If you happen to be parenting a teenager, one of the stark realities that you have to face is teen dating violence. Most parents think that their teenager is too young to be dealing with such an issue, but the truth is that teen dating violence is increasingly becoming more rampant in society. As a matter of fact, recent statistics revealed that approximately 1 in 5 high school students report being physically and/or sexually abused by a dating partner. Moreover, more than half of the respondents admitted to compromising their values just to please their partner. Another study reported that more than half of today’s teens have experienced dating violence and that females aged 16 to 24 are more susceptible to intimate partner violence than any other age group. Yet another troubling statistic is that 81% of parents surveyed either believe teen dating violence is not an issue or admit they don’t know if it’s an issue.

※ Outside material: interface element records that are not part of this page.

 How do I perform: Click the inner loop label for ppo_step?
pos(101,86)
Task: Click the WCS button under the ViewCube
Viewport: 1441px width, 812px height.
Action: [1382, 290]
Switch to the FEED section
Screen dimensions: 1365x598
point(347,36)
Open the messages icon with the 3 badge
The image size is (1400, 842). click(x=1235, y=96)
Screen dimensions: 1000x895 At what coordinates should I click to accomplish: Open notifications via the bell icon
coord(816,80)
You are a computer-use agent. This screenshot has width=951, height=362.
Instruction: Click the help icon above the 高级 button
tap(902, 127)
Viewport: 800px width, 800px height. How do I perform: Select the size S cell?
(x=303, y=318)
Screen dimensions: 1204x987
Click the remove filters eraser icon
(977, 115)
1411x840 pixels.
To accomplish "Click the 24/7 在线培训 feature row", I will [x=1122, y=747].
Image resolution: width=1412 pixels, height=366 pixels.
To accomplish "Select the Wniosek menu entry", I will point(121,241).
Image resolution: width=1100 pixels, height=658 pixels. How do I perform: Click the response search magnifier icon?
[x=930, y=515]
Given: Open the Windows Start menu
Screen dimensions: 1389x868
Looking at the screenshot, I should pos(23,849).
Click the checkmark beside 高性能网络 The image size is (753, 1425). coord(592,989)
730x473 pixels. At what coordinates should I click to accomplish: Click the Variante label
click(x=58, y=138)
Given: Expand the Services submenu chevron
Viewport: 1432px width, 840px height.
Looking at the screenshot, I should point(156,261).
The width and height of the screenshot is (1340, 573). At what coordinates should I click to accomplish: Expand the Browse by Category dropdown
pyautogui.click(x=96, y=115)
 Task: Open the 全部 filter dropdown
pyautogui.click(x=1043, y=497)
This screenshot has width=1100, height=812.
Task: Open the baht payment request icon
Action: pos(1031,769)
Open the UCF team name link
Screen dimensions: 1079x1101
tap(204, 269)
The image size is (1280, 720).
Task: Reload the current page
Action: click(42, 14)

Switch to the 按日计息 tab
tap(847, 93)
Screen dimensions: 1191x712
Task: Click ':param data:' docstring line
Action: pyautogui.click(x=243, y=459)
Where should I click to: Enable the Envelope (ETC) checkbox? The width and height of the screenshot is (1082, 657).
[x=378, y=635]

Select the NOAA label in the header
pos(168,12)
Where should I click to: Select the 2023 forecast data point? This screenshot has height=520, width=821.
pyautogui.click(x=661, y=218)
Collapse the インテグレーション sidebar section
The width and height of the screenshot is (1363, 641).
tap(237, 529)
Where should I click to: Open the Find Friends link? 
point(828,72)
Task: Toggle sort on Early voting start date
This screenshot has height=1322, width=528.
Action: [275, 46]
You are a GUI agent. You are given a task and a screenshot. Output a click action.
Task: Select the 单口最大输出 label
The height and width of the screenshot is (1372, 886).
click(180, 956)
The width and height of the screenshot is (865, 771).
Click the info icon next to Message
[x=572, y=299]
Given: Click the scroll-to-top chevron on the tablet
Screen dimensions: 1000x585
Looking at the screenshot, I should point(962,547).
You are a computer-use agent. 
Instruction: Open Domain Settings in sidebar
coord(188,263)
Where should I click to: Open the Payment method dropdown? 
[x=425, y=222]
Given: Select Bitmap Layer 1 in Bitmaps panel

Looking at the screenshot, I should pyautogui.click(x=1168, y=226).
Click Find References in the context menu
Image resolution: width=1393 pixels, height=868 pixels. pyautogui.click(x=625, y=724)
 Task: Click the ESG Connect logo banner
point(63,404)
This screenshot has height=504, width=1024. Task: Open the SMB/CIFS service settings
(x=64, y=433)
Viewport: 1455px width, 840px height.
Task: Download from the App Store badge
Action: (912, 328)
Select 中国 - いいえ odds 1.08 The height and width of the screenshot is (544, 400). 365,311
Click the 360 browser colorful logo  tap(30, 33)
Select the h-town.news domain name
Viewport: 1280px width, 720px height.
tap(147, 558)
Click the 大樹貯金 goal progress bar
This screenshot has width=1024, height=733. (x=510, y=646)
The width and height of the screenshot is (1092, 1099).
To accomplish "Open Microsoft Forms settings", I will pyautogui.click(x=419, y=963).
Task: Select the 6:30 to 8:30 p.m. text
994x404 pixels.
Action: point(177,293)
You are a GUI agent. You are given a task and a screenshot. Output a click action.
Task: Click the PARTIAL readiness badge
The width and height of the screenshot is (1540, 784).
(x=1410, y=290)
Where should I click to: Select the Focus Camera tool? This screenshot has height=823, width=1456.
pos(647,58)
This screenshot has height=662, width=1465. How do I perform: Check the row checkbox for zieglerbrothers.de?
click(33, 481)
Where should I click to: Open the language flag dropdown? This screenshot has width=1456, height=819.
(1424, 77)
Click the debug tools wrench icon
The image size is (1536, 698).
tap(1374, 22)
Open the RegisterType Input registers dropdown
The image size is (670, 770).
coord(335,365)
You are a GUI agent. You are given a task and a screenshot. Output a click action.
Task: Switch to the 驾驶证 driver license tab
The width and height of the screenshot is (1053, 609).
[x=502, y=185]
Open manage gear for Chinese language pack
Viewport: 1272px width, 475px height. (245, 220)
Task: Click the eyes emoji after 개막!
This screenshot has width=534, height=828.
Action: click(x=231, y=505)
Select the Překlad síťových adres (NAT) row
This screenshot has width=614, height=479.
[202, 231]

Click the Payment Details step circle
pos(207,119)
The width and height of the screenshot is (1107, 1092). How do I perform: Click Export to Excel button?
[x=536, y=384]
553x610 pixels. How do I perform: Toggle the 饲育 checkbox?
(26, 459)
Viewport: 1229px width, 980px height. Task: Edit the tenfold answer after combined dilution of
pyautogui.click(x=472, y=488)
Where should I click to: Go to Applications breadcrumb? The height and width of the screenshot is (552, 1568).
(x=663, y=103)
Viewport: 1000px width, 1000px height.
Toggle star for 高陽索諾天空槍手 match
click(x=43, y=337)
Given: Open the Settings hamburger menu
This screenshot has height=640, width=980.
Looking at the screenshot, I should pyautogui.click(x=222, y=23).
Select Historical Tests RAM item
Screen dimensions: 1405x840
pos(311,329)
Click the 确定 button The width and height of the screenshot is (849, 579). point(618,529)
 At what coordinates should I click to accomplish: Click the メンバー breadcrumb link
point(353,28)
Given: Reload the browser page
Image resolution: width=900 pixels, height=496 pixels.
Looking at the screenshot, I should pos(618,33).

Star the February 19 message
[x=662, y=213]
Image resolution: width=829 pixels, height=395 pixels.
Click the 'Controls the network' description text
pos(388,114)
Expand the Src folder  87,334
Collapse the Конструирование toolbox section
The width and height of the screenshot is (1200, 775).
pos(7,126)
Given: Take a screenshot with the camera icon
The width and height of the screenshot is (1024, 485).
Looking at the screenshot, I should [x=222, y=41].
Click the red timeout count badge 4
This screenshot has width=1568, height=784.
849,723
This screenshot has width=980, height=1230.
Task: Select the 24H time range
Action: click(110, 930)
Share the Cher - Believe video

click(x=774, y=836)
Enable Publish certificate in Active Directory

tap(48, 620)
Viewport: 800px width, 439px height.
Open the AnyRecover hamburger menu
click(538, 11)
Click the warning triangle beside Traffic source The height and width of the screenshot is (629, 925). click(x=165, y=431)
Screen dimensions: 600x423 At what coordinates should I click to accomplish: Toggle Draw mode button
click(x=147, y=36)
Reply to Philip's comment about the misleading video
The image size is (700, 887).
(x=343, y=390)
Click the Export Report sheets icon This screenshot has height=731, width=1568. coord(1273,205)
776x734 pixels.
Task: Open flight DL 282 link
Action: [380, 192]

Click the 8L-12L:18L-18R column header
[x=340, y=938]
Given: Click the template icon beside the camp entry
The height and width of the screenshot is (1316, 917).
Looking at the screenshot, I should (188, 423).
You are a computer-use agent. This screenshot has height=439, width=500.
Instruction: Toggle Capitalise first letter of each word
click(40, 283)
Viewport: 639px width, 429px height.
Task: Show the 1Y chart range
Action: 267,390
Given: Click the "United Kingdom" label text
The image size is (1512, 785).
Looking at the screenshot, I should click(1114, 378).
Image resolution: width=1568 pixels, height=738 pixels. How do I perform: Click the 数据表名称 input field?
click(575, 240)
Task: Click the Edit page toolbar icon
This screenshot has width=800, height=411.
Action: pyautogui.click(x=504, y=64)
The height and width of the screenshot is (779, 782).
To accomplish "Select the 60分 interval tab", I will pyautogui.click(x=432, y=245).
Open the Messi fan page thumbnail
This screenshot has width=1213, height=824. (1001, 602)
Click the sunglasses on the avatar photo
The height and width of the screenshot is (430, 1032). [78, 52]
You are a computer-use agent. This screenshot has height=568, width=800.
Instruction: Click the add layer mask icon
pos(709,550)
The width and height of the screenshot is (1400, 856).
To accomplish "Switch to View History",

Having said all these, what exactly can you do about it? The first step is to make sure that your teen is well informed about these possibilities. Communication is the key, it may be tough but it is a necessary one. Get into the habit of talking to your teen on a regular basis. Establishing a close relationship with your teen while she’s young will make it easier for her to approach you when a problem comes about. Your teen may not be aware of the signs of dating violence. Most of them feel pressured to have and stay in a relationship, particularly if they perceive it as a ‘serious’ one. Peer pressure can set in and prompt them to stay in violent relationships because they consider it as a status symbol which is frequently the result of pressure from peers to engage in dating relationships.
Teen dating violence runs across race, gender, and socioeconomic lines. Both males and females are victims so whether you have a teenage son or daughter, it is your responsibility as a parent to make them realize that abusive, controlling and violent behaviors are not normal. Physical aggression has no place in a healthy relationship at any time and victims can and should stand up for themselves. It is unfortunate but there are instances when teenagers opt to stay in a controlling or abusive relationship because they believe there is no escape and no one to run to for help. Educating your teen can help them from falling prey to dating violence and abuse. Teenagers ought to know that there are many resources for help. It is also crucial to build your teen’s self esteem from a young age and impart to them the notion that they are worthy of being treated with utmost respect and dignity by their friends and partners.
Teach your teen how to watch for danger signs when they go out on dates. Some teenagers are quite naive so they have to be warned that dating violence can happen in any relationship. There are early warning signs of dating violence, but such signs will only be recognized if your teen knows exactly what to look for. It is important to stem the problem at its earliest since violent relationships tend to have serious ramifications for victims. Studies show that teens who choose to stay in violent relationships are at higher risk for suicide, substance abuse, eating disorders and risky sexual behavior.
It is advisable for you to set standards for your teen’s dating behavior and you should always know who your teen is going out with. It is your responsibility as a parent to protect your children from the perils in society and make your teen’s safety your top priority.